In the year since I’ve started this blog I’ve no doubt  bellyached mentioned several times the fact that every week (and some weeks, every day), I consider the business end of writing fiction [2] and ask myself why I do what I do. And I come across these two wonderfully written – and likely poorly paid for [3]–  articles, and I feel…I don’t know how to describe how I feel.  Like the lyrics of that immortal C & W song: I don’t know whether to kill myself or go bowling.

The business end of writing

********************

Public Service Announcement #1
And now, we pause for a moment to piss off the faithful
before returning to our regular programming.

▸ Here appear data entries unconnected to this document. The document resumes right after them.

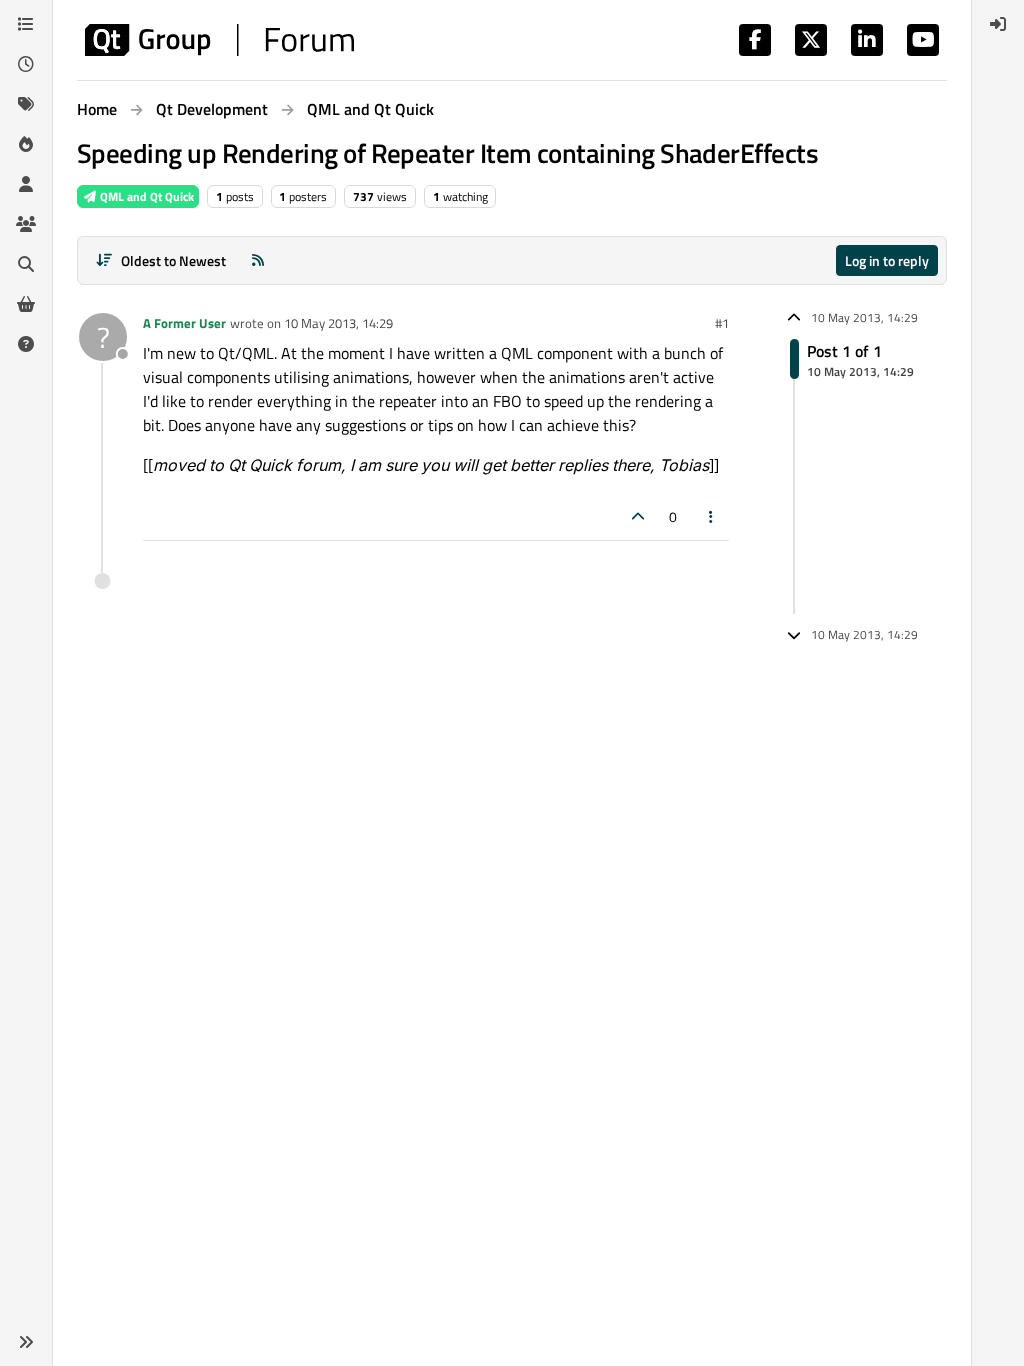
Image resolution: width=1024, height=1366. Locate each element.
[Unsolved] (26, 344)
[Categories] (26, 24)
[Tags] (26, 104)
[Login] (998, 24)
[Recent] (26, 64)
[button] (26, 1342)
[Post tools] (712, 516)
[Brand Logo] (219, 40)
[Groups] (26, 224)
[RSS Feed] (258, 260)
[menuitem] (998, 24)
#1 (722, 323)
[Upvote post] (638, 516)
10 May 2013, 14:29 (338, 323)
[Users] (26, 184)
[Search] (26, 264)
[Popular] (26, 144)
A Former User (184, 323)
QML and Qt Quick (145, 196)
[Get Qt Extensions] (26, 304)
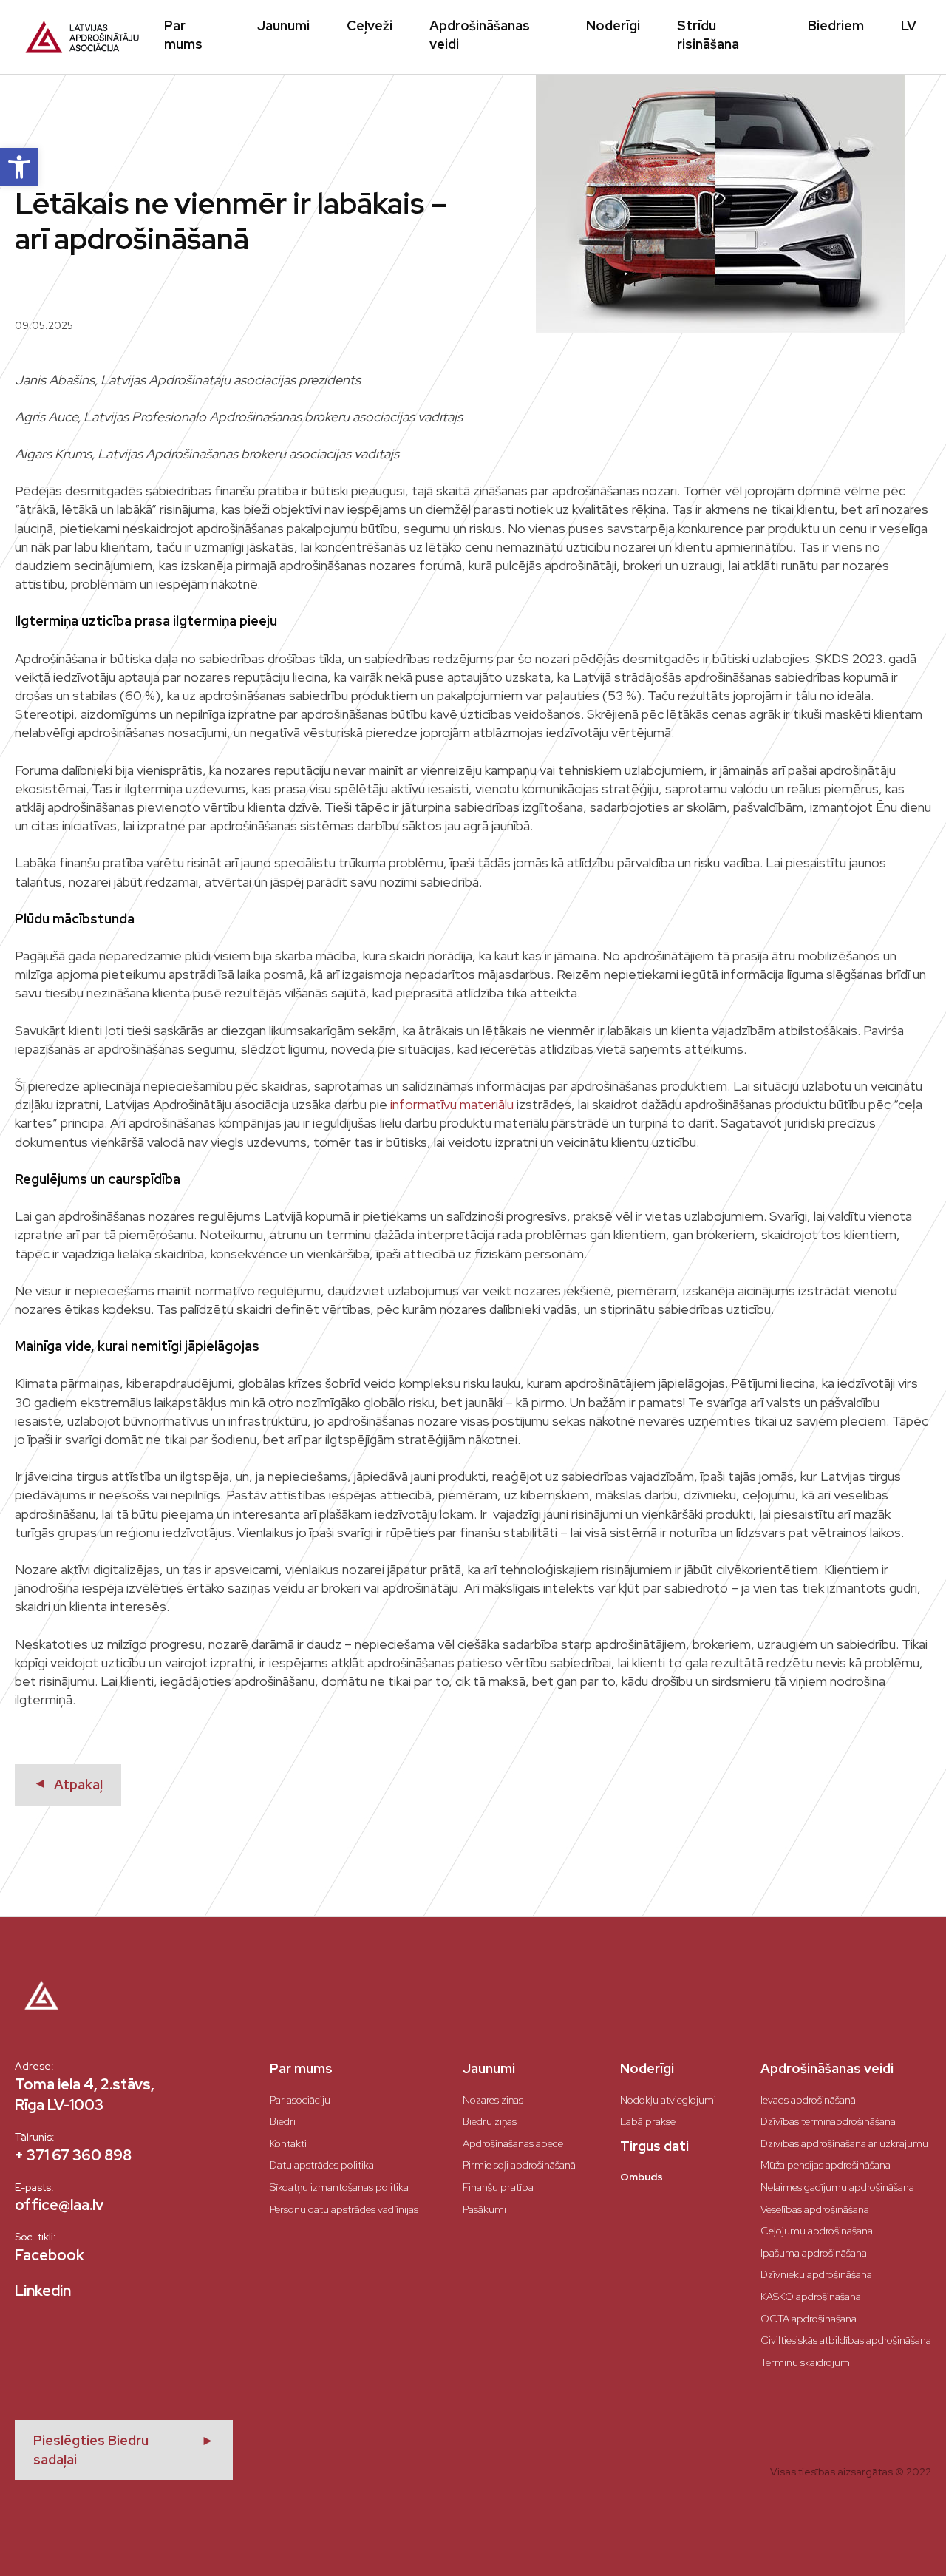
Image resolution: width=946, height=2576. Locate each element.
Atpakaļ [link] (68, 1784)
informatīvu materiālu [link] (452, 1104)
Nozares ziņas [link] (493, 2099)
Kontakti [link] (288, 2143)
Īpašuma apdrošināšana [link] (813, 2253)
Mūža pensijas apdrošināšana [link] (825, 2165)
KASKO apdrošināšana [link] (810, 2296)
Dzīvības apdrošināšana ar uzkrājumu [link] (844, 2143)
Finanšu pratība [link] (498, 2187)
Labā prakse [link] (648, 2121)
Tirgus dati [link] (654, 2146)
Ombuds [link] (641, 2176)
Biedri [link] (283, 2121)
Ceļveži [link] (369, 25)
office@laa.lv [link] (59, 2204)
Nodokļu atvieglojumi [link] (668, 2099)
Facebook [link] (49, 2255)
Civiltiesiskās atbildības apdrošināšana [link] (845, 2340)
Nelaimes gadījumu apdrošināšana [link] (837, 2187)
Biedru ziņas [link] (490, 2121)
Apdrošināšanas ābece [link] (513, 2143)
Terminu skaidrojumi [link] (806, 2362)
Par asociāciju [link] (300, 2099)
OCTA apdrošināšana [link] (808, 2318)
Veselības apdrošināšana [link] (814, 2209)
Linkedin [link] (43, 2290)
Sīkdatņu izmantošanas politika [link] (339, 2187)
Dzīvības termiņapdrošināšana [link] (828, 2121)
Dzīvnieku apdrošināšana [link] (816, 2274)
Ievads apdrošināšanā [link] (808, 2099)
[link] (19, 167)
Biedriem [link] (836, 25)
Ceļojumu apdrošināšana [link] (816, 2230)
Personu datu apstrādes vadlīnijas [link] (344, 2209)
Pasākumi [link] (484, 2209)
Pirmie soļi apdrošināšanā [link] (519, 2165)
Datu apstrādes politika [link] (322, 2165)
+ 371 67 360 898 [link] (73, 2155)
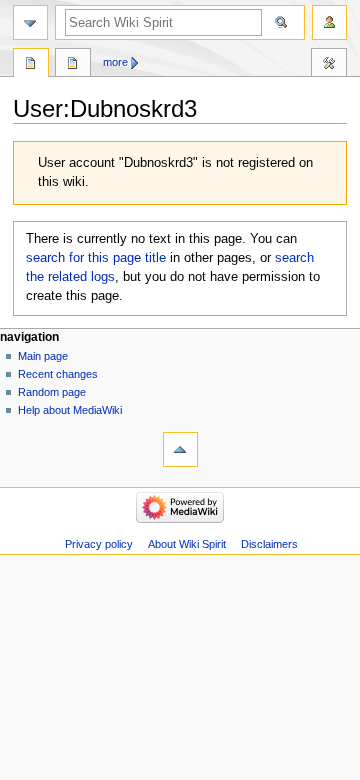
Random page (52, 392)
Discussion (73, 65)
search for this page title (96, 258)
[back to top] (180, 449)
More (115, 62)
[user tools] (329, 22)
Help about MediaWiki (70, 410)
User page (31, 65)
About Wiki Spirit (187, 544)
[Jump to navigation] (30, 22)
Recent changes (58, 374)
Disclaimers (269, 544)
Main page (43, 356)
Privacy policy (99, 544)
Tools (329, 65)
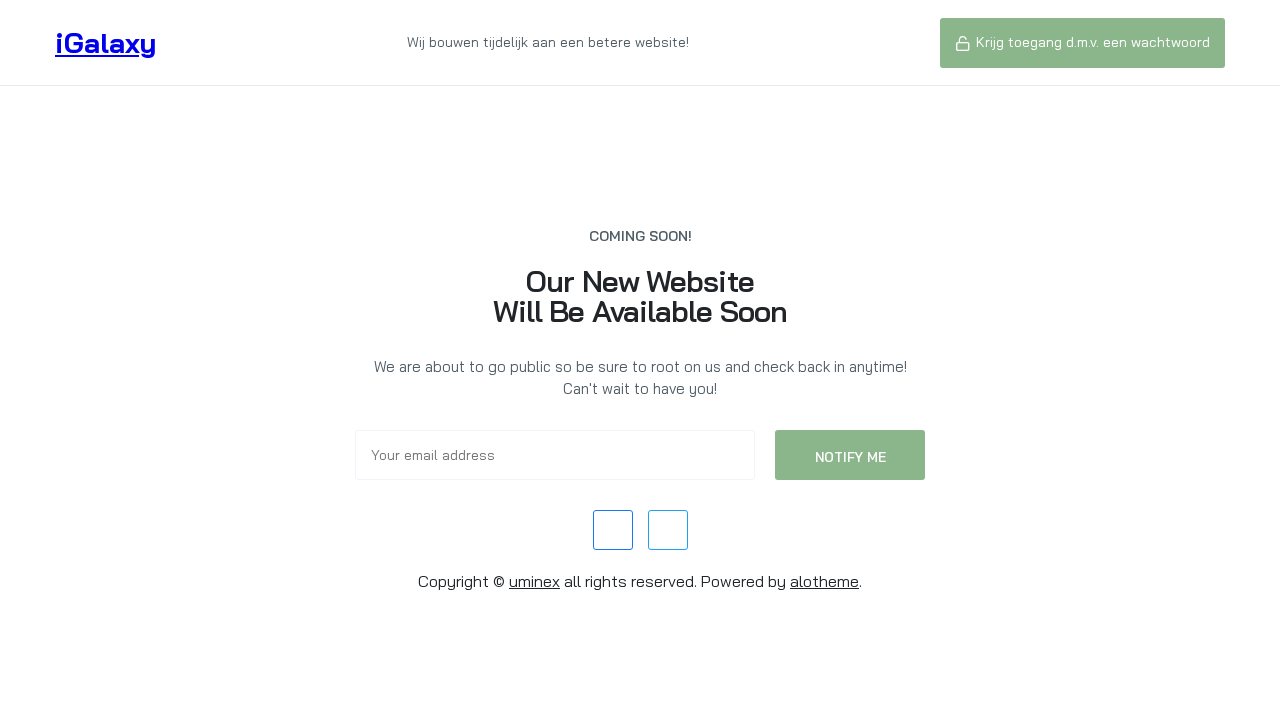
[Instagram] (668, 530)
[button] (1082, 43)
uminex (534, 581)
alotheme (824, 581)
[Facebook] (613, 530)
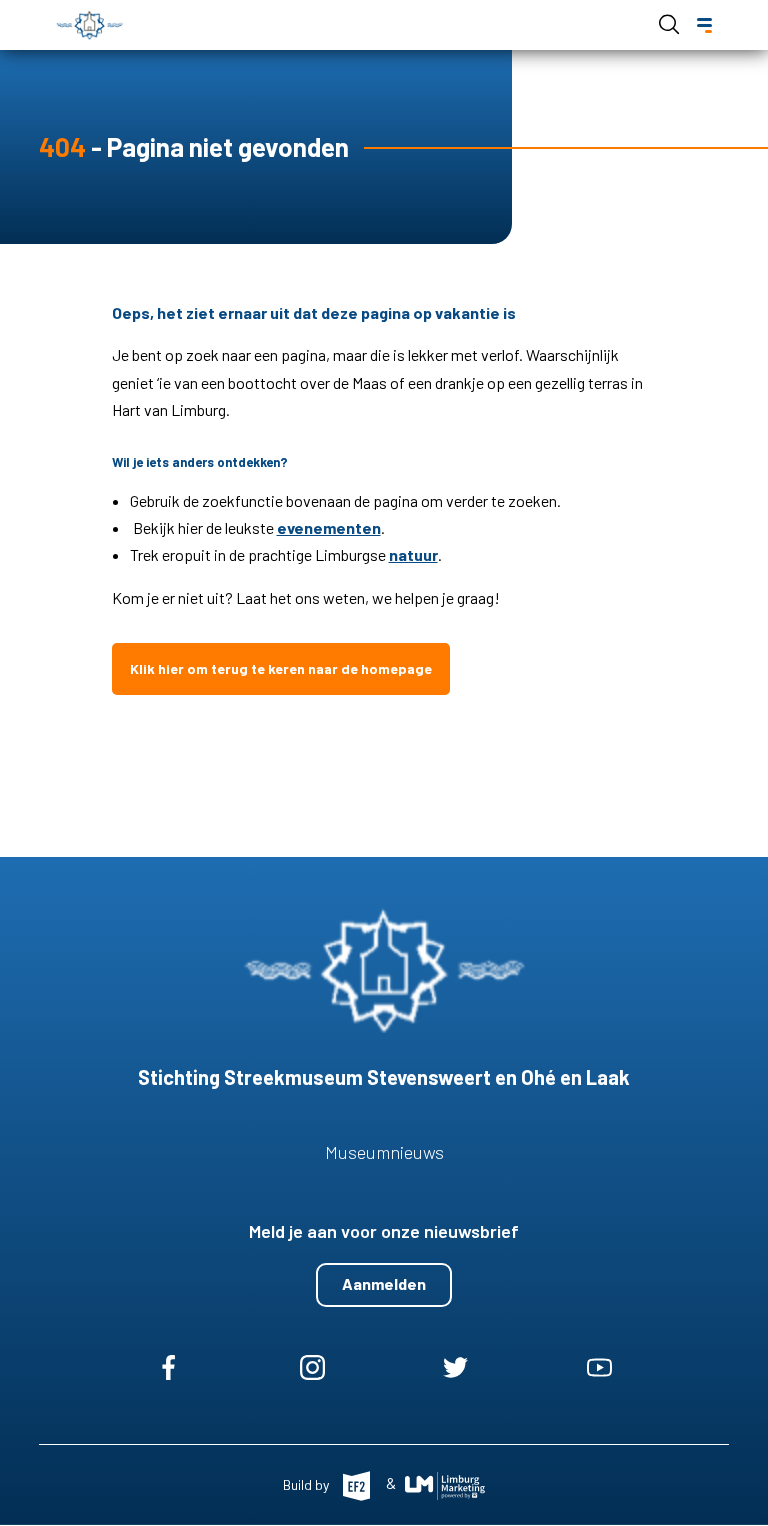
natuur (413, 554)
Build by (307, 1483)
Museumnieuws (384, 1152)
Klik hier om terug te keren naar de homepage (281, 668)
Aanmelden (384, 1283)
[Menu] (704, 25)
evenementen (329, 527)
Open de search (669, 24)
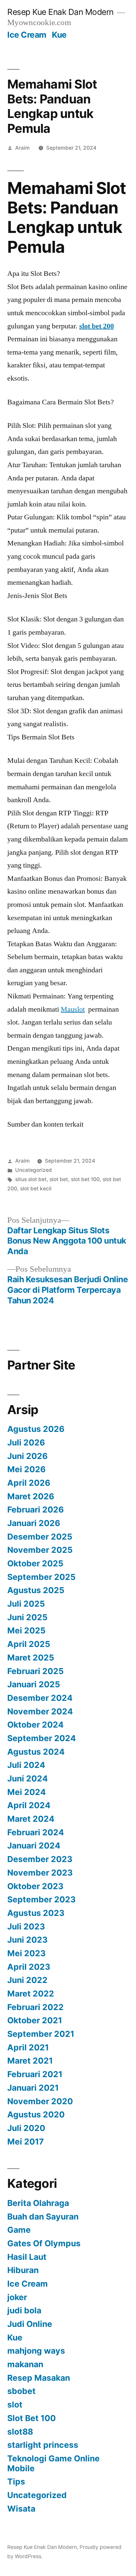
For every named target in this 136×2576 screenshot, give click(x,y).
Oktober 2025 (35, 1563)
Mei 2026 (26, 1469)
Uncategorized (33, 1170)
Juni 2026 (27, 1456)
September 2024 (41, 1738)
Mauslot (73, 1009)
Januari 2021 (33, 2088)
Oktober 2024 (35, 1725)
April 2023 (28, 1967)
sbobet (21, 2391)
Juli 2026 (26, 1442)
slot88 (20, 2432)
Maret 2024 (30, 1819)
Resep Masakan (38, 2378)
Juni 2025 (27, 1617)
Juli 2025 (26, 1604)
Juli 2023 (26, 1926)
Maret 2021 (30, 2061)
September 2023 (41, 1899)
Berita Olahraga (38, 2203)
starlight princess (42, 2445)
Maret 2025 (30, 1657)
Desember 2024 (40, 1698)
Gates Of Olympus (44, 2243)
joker (17, 2297)
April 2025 (28, 1644)
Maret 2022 (30, 1993)
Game (19, 2230)
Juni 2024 (27, 1778)
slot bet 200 (96, 326)
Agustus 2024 (36, 1752)
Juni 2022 (27, 1980)
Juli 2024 (26, 1765)
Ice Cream (27, 35)
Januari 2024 (33, 1845)
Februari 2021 (34, 2074)
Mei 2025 (26, 1630)
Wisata (21, 2509)
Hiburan (23, 2270)
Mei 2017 (25, 2142)
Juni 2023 (27, 1940)
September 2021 (40, 2034)
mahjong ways (36, 2351)
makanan (25, 2364)
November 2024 (40, 1711)
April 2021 (28, 2047)
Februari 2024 (35, 1832)
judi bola (24, 2310)
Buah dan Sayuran (43, 2216)
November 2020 (40, 2101)
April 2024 (29, 1805)
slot (14, 2404)
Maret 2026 (30, 1496)
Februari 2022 (35, 2007)
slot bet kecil (35, 1188)
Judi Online (29, 2324)
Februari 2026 (35, 1509)
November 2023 (40, 1873)
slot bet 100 (85, 1179)
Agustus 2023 (35, 1913)
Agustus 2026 (35, 1429)
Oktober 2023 (35, 1886)
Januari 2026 (33, 1523)
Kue (59, 35)
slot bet (59, 1179)
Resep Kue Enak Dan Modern (60, 12)
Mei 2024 (26, 1792)
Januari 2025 (33, 1684)
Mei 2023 (26, 1953)
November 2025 (40, 1550)
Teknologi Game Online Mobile (53, 2463)
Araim (22, 148)
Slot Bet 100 (31, 2418)
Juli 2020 (26, 2128)
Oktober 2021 (34, 2020)
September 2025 (41, 1577)
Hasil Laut (27, 2257)
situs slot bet (31, 1179)
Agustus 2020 (36, 2114)
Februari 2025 (35, 1671)
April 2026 (28, 1483)
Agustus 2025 (35, 1590)
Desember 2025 (39, 1537)
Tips (16, 2481)
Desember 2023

Theology in a nutshell [4]

Public Service Announcement #2, aka
Law and Order, WPD [5]

 

A small but fervent request:  let’s all do our part to halt the creeping catastrophization of our language.  You can be upset about something, you can have your feelings genuinely and even painfully hurt, without being “destroyed” or “devastated.”

Definition of DEVASTATE

1 :  to bring to ruin or desolation by violent action
2:  to reduce to chaos, disorder, or helplessness

(The flood devastated the town; The disease has devastated the area’s oak tree population; The hurricane left the island completely devastated.)

You didn’t get the promotion, you flunked the [6] admissions test, you were snubbed by the in-crowd at the school or office cafeteria, maybe you even received an alarming medical diagnosis.  But were/are you devastated, or destroyed:

1.  Ruined completely; spoiled.
2.  Torn down or broken up; demolished.
3.  Done away with; ended.
4.  Killed.
5.  Subdued or defeated completely; crushed.
6.  Rendered useless or ineffective.

If I make an upsetting or dismissive remark to you, I may be acting rude, but you have not been bullied.  Your child’s exclusion from the neighborhood kid’s birthday party is hurtful, and the memory of being left out may affect him/her for some time, [7] and you, as a parent, were disappointed on behalf of your child, and maybe more than a little pissed off.  But really, was your child – were you – demolished or destroyed?

Stop the hyperbole, and reserve such catastrophic classifications for situations (The Rwandan Genocide, The Space Shuttle disasters, the LA Dodgers trading Pedro Martinez for Delino Shields)  that can truly and accurately be described in no other way.

*   *   *

I hope these PSAs have not annihilated your sense of your place in the cosmos, and that your hijinks will still ensue.

Thanks for stopping by.  Au Vendredi!


[1] And was subsequently smeared by the blog editor (“Are you an urban scientist or an urban whore?”)

[2] And increasingly, nonfiction, as these cited articles illustrate.

[3] Kreider contributes to some of the most prestigious online publications in the English-speaking world, for which he is paid “the same amount as, if not less than, I was paid by my local alternative weekly when I sold my first piece of writing for print in 1989.”

[4] A fitting container.

[5] Word Police Division.

[6] No reason for this footnote. Move along folks, nothing here to see.

[7] Including, eventually/hopefully, in a positive way, as a catalyst to develop empathy for the socially excluded.